Required work: Ignoring every picture, transcribe the data in full as it stands.
*** Data extracts Section Begins ***
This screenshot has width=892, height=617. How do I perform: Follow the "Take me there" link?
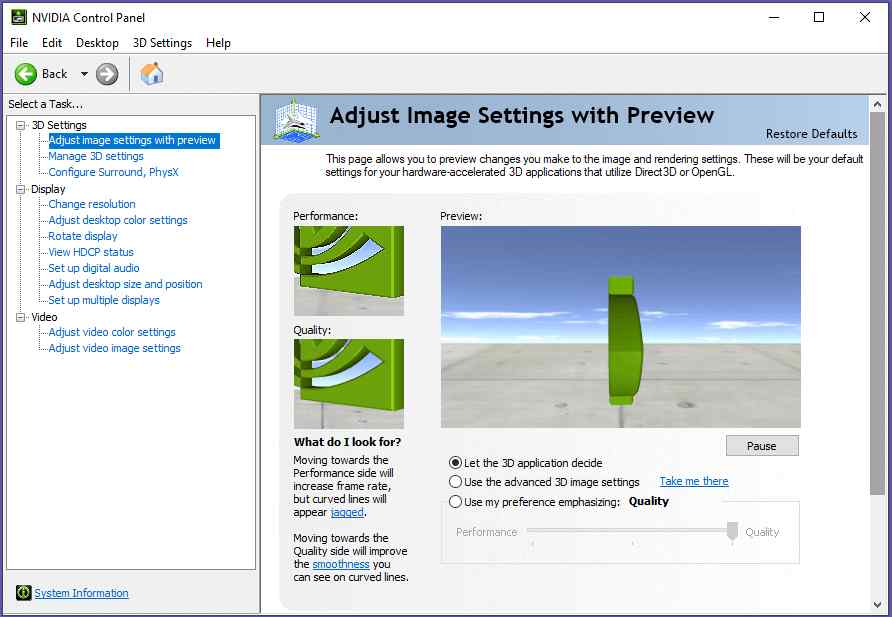693,481
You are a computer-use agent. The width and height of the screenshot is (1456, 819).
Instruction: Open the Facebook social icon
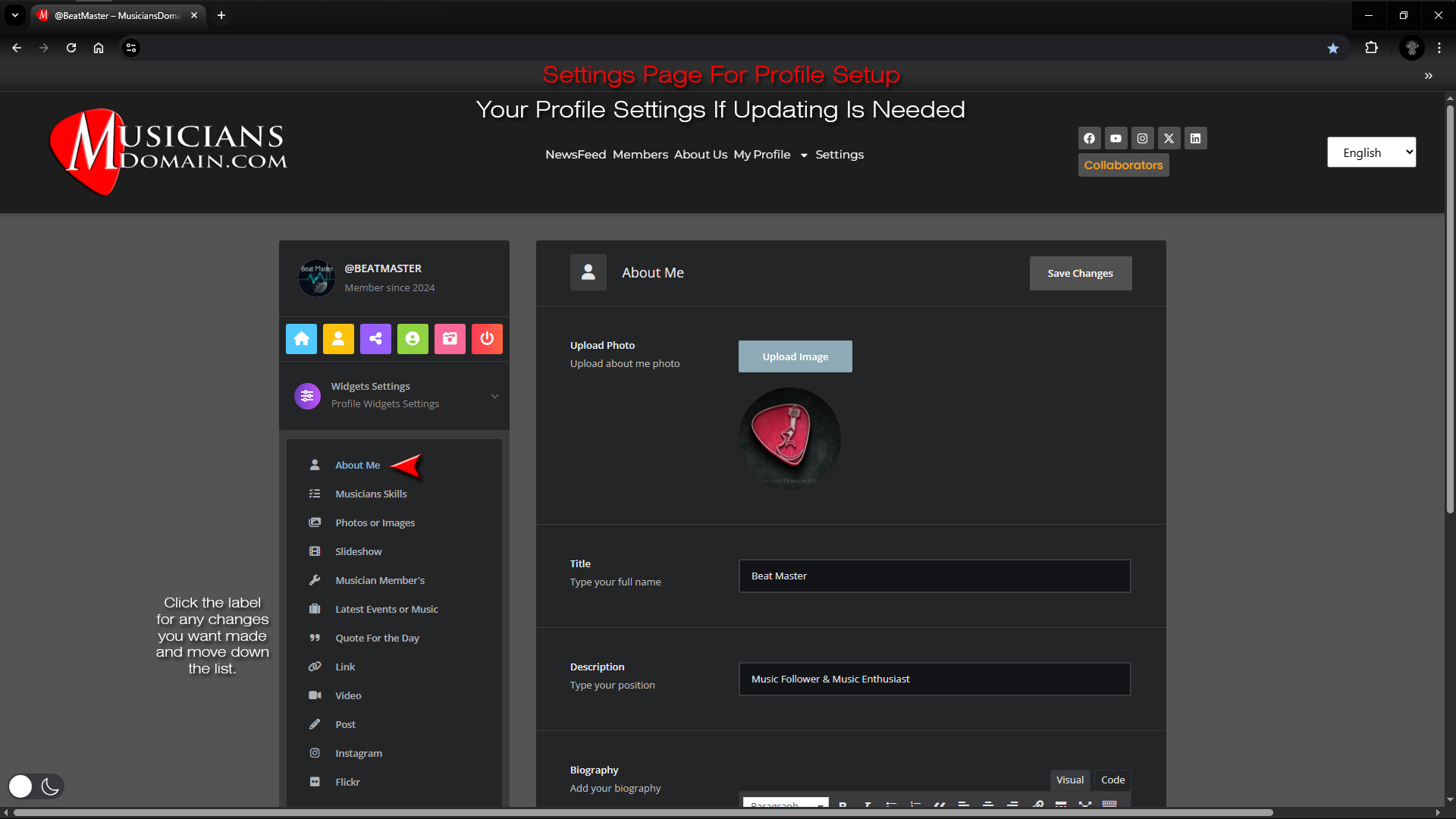1089,138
*** Data extracts Section Ends ***
Output for this exercise:
This screenshot has width=892, height=617. How do I perform: Follow the "Take me there" link?
693,481
You are a computer-use agent. The width and height of the screenshot is (1456, 819).
Instruction: Open the Facebook social icon
1089,138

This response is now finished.